╭──
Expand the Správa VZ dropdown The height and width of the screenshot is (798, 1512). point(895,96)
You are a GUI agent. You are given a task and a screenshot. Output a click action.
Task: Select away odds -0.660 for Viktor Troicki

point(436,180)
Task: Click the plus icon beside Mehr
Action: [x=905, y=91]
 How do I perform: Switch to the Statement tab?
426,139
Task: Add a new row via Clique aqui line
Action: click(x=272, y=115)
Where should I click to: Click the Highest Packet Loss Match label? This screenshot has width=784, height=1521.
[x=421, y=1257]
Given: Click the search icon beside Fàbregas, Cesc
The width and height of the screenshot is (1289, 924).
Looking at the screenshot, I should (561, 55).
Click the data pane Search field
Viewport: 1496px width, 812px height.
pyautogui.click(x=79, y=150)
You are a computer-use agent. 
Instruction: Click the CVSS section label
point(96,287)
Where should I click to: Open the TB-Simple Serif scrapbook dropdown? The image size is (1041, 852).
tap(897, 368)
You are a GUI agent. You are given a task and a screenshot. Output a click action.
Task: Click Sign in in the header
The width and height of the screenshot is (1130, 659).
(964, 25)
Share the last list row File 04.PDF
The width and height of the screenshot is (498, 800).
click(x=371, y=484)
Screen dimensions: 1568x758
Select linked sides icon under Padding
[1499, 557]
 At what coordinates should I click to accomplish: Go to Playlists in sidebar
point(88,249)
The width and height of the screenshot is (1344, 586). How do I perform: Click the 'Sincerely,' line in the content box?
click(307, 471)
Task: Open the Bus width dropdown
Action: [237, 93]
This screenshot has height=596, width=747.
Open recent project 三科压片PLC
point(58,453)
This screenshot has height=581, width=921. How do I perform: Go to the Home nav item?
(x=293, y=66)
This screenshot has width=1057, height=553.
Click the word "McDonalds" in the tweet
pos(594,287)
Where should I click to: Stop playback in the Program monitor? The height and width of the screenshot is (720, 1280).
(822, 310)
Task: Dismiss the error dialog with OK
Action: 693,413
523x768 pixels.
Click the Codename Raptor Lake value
╰──
**WORK INSTRUCTIONS:**
Write out exactly the final stretch of the listing above, beginning at the line that contains "This screenshot has height=596, width=747." and ending at its last line, with nothing added.

**TASK SOLUTION:**
This screenshot has height=596, width=747.
Open recent project 三科压片PLC
point(58,453)
This screenshot has height=581, width=921. How do I perform: Go to the Home nav item?
(x=293, y=66)
This screenshot has width=1057, height=553.
Click the word "McDonalds" in the tweet
pos(594,287)
Where should I click to: Stop playback in the Program monitor? The height and width of the screenshot is (720, 1280).
(822, 310)
Task: Dismiss the error dialog with OK
Action: 693,413
523x768 pixels.
Click the Codename Raptor Lake value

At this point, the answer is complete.